Teks yang Ditampilkan |
◇ ◇ ◇

Ia masih belum mendapat informasi tentang mengapa dan menemui siapa Gayus pergi ke Bali, serta rekayasa siapa pula kepergian terdakwa pajak yang kelaur dari rumah tahanan (Rutan) Mako Brimob tersebut. “Saya khawatir petinggi Polri ada deal dengan Gayus, dia bilang sudahlah kamu ikut saja. Yang agak menarik kenapa Gayus ini mau balik ke Jakarta, padahal saat di Singapura tak mau balik. Ini mungkin ada kompromi-kompromi misalnya rekening (uang) Gayus akan dikembalikan,” paparnya.
Menurut Trimedya, Timur Pradopo saat fit and proper test di depan Komisi III DPR pernah berjanji dalam 100 hari kepemimpinannya akan serius melakukan pemberantasan mafia hukum. Oleh karena itu, politisi PDIP ini meminta Kapolri mengusut oknum perwira tinggi di tubuh Polri yang terlibat kasus Gayus, jangan cuma sekedar menyeret aparat polisi yang berpangkat rendah/bawahan.

◇ ◇ ◇

Soal 1 | Tuliskan ulang teks tentang Gayus di atas secara utuh tanpa perubahan apa pun.

Entri Tugas |
◇ ◇ ◇

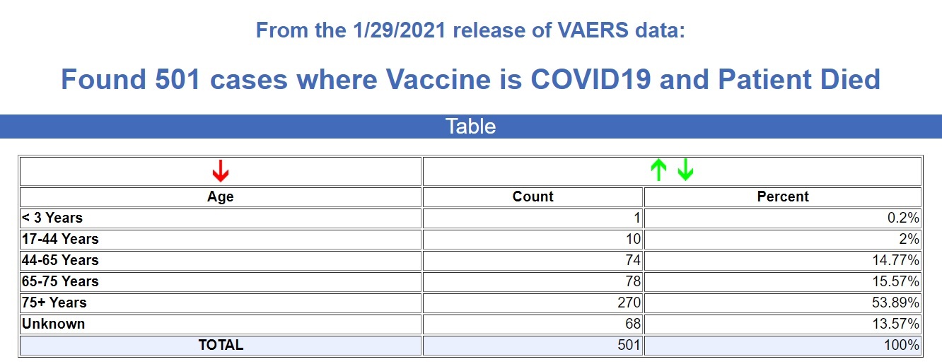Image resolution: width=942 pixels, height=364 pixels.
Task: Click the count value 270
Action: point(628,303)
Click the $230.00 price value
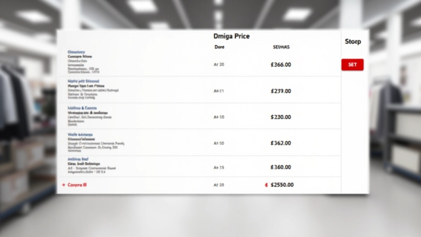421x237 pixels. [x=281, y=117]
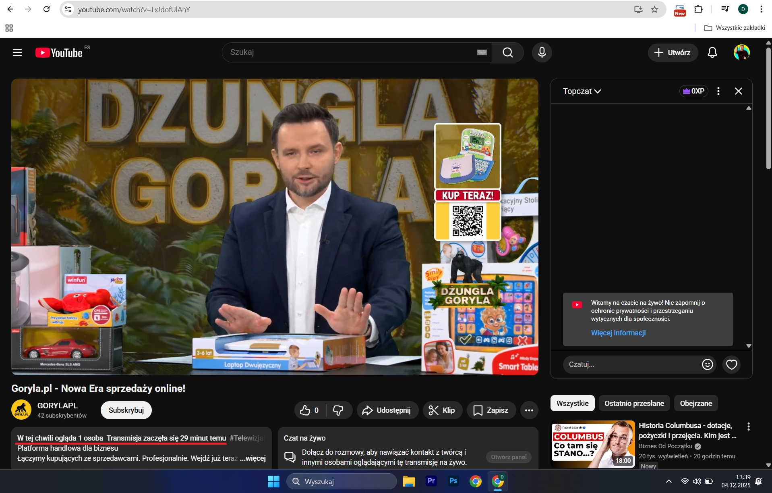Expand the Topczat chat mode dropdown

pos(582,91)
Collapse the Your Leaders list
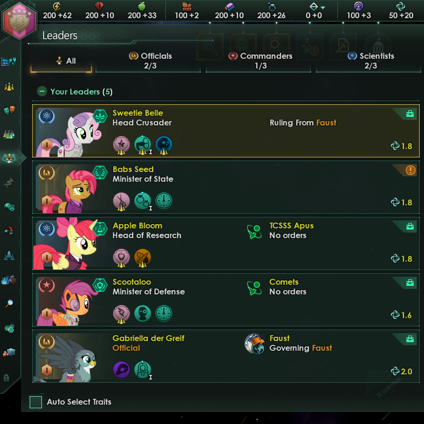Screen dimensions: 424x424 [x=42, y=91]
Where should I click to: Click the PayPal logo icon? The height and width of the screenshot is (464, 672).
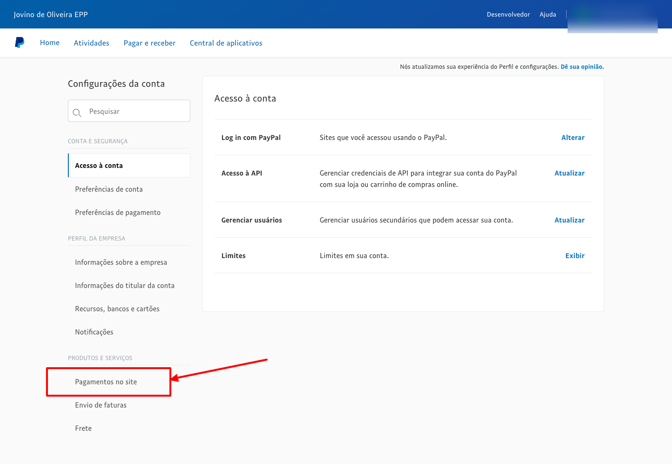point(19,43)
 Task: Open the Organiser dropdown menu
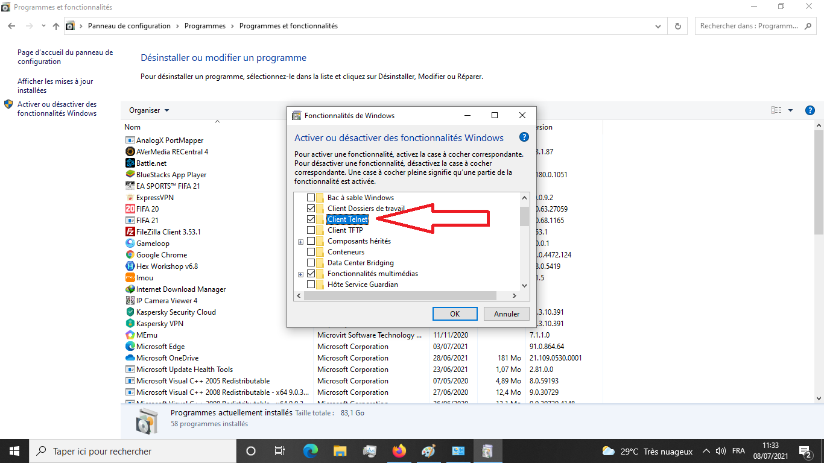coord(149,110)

◇ ◇ ◇

Soal 2 | Ubah baris-baris entri di atas menjadi daftar JSON berisi string, satu string untuk setiap baris dan tanpa baris kosong. Ambil semuanya mulai dari baris yang memuat "Click the $230.00 price value" hingga akhir entri, dan jangan sertakan gambar dalam jawaban.

Hasil Latihan 1 |
Ia masih belum mendapat informasi tentang mengapa dan menemui siapa Gayus pergi ke Bali, serta rekayasa siapa pula kepergian terdakwa pajak yang kelaur dari rumah tahanan (Rutan) Mako Brimob tersebut. “Saya khawatir petinggi Polri ada deal dengan Gayus, dia bilang sudahlah kamu ikut saja. Yang agak menarik kenapa Gayus ini mau balik ke Jakarta, padahal saat di Singapura tak mau balik. Ini mungkin ada kompromi-kompromi misalnya rekening (uang) Gayus akan dikembalikan,” paparnya.
Menurut Trimedya, Timur Pradopo saat fit and proper test di depan Komisi III DPR pernah berjanji dalam 100 hari kepemimpinannya akan serius melakukan pemberantasan mafia hukum. Oleh karena itu, politisi PDIP ini meminta Kapolri mengusut oknum perwira tinggi di tubuh Polri yang terlibat kasus Gayus, jangan cuma sekedar menyeret aparat polisi yang berpangkat rendah/bawahan.

Hasil Latihan 2 |
[
  "Click the $230.00 price value",
  "421x237 pixels. [x=281, y=117]",
  "Expand the Topczat chat mode dropdown",
  "pos(582,91)",
  "Collapse the Your Leaders list",
  "Screen dimensions: 424x424 [x=42, y=91]",
  "Where should I click to: Click the PayPal logo icon? The height and width of the screenshot is (464, 672).",
  "point(19,43)",
  " Task: Open the Organiser dropdown menu",
  "coord(149,110)"
]